Ibrahim Maalouf took just one unaccompanied trumpet solo in his early set at Dizzy’s Club Coca-Cola on Monday night, but it was a depth charge, a flash immersion in the distinguishing features of his art. A moment earlier his band had been busy with a tumbling vamp in 7/8 meter, and he carried that pulse as he improvised, in dartlike bursts and a shadowy tone. At one point he segued into what sounded like a classical trumpet étude, exuding an impeccable control, before he moved on to a series of quavering embellishments and shivery incantations.

Mr. Maalouf, born in Beirut and now residing in Paris, is a virtuoso of the quarter-tone trumpet, which enables him to work with the maqam, or system of melodic modes, in traditional Arabic music. He inherited this set of adaptive strategies from his father, the revered classical trumpeter Nassim Maalouf. Both musicians play a custom horn with four valves instead of three, and both draw on a rigorous technique that extends beyond Western conservatory standards.

Mr. Maalouf with the drummer Clarence Penn on Monday at Dizzy’s Club Coca-Cola. Credit Nicole Fara Silver for The New York Times
The younger Mr. Maalouf, 34, has parlayed this flexibility into a celebrated career in France, trafficking broadly in jazz fusion, hip-hop, orchestral music and global pop. A few years ago, he created a hauntingly beautiful soundtrack to the 1927 René Clair film “La Proie du Vent” (“The Prey of the Wind”), inspired by Miles Davis’s work with Louis Malle. The resulting album, “Wind” (M’ister), featured his regular pianist, Frank Woeste, along with several marquee Americans: the tenor saxophonist Mark Turner, the bassist Larry Grenadier and the drummer Clarence Penn.
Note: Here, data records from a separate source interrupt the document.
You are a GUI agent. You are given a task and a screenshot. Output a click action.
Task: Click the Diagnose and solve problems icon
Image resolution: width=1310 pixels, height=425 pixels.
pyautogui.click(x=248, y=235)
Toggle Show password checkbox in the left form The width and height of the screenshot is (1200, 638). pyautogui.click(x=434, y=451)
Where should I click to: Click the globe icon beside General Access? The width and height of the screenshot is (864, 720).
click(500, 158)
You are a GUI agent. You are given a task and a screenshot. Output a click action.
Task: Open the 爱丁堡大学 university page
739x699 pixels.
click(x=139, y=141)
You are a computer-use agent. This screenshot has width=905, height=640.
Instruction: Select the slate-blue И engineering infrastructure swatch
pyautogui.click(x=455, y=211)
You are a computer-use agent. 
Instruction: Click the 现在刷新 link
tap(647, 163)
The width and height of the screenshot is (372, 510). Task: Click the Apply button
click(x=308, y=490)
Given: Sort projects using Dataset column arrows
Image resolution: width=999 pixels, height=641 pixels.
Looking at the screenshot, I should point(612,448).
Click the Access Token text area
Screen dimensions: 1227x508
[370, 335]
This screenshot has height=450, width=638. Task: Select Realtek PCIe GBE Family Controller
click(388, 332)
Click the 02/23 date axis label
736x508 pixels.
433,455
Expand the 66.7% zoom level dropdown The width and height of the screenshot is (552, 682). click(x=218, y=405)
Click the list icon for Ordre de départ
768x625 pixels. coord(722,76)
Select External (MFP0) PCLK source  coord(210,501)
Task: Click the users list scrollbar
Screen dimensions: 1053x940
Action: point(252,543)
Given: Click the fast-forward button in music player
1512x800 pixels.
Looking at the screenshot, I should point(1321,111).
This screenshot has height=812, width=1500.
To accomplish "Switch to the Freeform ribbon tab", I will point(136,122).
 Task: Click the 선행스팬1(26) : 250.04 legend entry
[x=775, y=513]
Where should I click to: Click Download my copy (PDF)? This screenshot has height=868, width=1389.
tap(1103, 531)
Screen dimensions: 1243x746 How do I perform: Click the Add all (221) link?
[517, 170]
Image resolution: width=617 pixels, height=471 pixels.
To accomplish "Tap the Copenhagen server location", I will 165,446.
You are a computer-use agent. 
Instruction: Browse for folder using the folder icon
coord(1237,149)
He led the same quintet at Dizzy’s Club Coca-Cola, in a tribute to Oum Kalthoum, one of the Arab world’s greatest singers. This was both an impressive feat of cultural translation and an absorbing display of devotion: the 75-minute set consisted entirely of Mr. Maalouf’s arrangement of “Alf Leila wa Leila,” or “One Thousand and One Nights,” perhaps Oum Kalthoum’s best-loved performance. Though the suite was sprawling in scope and embroidered with intricate details, Mr. Maalouf used no sheet music, often playing for long stretches with his eyes closed.

For much of the set he evoked the swooping charisma of Oum Kalthoum’s vocal lines, worrying and finessing his notes in service of the melody. His band, airtight but flexible, rumbled and shuddered behind him, sometimes pushing into the foreground with a cyclical groove. Often a theme was scored for trumpet and tenor in octaves, or in a chattering counterpoint. And the solos, brief but potent, nodded to the provenance of the music: Mr. Turner wove his way through a latticework of modal scales, and Mr. Grenadier favored a flinty attack, as if to emulate the sound of an Arabic oud.

There were a few jazz allusions in the suite — to John Coltrane, Ornette Coleman, even John Zorn’s group Masada — but they were fleeting, and part of a larger picture, unique on its own merits. One bit of good news, then: Mr. Maalouf noted that the band would be recording this music the next day, for an album, “Kalthoum,” due out on Impulse! this fall.